Pre- and post-synaptic effects of the 5-HT3 agonist 2-methyl-5-HT on the 5-HT system in the rat brain.

Abstract

Microiontophoretic applications of 5-HT and of the 5-HT3 agonist 2-methyl-5-HT produced a current-dependent suppression of firing activity of both hippocampal (CA1 and CA3) and cortical neurons in anesthetized rats.
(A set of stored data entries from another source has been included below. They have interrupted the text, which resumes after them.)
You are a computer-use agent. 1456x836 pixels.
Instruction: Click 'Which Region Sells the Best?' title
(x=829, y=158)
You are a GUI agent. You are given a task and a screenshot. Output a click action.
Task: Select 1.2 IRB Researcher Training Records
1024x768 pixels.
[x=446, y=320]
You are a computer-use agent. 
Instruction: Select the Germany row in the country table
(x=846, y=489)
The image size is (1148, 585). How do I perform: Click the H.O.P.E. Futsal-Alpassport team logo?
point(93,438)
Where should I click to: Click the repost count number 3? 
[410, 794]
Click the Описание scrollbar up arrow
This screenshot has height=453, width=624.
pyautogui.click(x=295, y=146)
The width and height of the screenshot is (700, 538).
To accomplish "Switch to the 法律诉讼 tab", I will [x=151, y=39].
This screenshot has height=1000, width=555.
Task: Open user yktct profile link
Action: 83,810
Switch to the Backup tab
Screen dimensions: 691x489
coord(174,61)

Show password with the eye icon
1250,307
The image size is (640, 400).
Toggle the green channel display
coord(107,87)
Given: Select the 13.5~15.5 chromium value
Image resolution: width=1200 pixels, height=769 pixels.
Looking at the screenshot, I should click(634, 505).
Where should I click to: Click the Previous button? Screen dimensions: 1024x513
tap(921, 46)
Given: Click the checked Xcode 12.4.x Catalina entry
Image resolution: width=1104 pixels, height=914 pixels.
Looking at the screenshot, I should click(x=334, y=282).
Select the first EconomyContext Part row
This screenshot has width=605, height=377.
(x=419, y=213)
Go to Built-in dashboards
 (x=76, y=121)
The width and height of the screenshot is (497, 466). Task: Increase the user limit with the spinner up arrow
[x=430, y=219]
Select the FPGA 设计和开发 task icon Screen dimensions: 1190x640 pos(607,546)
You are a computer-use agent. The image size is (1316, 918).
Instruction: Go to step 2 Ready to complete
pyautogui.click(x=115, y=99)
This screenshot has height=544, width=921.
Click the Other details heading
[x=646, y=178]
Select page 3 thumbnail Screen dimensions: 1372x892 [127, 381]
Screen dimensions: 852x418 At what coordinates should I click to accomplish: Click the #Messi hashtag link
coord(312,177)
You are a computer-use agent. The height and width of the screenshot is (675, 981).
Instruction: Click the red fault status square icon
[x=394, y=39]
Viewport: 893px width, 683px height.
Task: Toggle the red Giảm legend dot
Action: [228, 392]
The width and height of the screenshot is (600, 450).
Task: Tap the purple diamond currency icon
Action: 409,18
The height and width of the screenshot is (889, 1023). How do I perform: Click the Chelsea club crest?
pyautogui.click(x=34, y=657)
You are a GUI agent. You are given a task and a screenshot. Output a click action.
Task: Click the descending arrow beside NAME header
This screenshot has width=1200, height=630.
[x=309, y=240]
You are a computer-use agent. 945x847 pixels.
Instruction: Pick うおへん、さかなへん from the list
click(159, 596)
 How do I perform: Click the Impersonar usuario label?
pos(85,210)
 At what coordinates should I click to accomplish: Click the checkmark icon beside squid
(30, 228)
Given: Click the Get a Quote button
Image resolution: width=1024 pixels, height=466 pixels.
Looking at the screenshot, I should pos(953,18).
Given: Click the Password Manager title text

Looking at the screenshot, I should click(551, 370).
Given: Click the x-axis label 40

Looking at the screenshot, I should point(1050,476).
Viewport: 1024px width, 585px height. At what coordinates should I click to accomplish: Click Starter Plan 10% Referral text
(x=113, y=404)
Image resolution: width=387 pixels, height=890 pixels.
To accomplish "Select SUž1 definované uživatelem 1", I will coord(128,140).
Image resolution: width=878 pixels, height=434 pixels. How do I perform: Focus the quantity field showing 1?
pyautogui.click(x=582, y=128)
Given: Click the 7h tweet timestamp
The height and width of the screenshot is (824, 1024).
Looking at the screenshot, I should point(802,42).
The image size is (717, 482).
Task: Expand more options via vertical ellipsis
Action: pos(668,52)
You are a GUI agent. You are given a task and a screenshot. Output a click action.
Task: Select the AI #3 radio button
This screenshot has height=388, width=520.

Concomitant microiontophoretic applications of the 5-HT3 antagonists BRL 46470A and S-zacopride, as well as their intravenous injection, did not antagonize the inhibitory effect of 5-HT and 2-methyl-5-HT. In contrast, the 5-HT1A antagonist BMY 7378, applied by microiontophoresis or administered intravenously, significantly reduced the inhibitory action of 5-HT and 2-methyl-5-HT. The firing activity of dorsal raphe 5-HT neurons was also reduced by 5-HT, 2-methyl-5-HT and the 5-HT1A agonist 8-OH-DPAT applied by microiontophoresis. While BRL 46470A (0.1 and 1 mg/kg, i.v.) did not antagonize the inhibitory effect of the three 5-HT agonists on 5-HT neuronal firing activity, only that of 8-OH-DPAT was attenuated by the 5-HT1A antagonist (+) WAY 100135. R-zacopride significantly reduced the duration of suppression of firing activity of CA3 pyramidal neurons induced by the electrical stimulation of the ascending 5-HT pathway, and this reducing effect was prevented by the three 5-HT3/5-HT4 antagonists renzapride, S-zacopride and tropisetron, but not by BRL 46470A. Finally, in in vitro superfusion experiments, both BRL 46470A and S-zacopride antagonized the enhancing action of 2-methyl-5-HT on the electrically-evoked release of [3H]-5-HT in both rat frontal cortex and hippocampus slices. These findings suggest that, in vivo, the suppressant effect of 2-methyl-5-HT on the firing activity of dorsal hippocampus pyramidal, somatosensory cortical, and dorsal raphe 5-HT neurons is not mediated by 5-HT3 receptors, but rather by 5-HT1A receptors. The attenuating effect of R-zacopride on the effectiveness of the stimulation of the ascending 5-HT pathway is not mediated by 5-HT3 receptors. In contrast, in vitro, the enhancing action of 2-methyl-5-HT on the electrically-evoked release of [3H]5-HT in both frontal cortex and hippocampus slices is mediated by 5-HT3 receptors.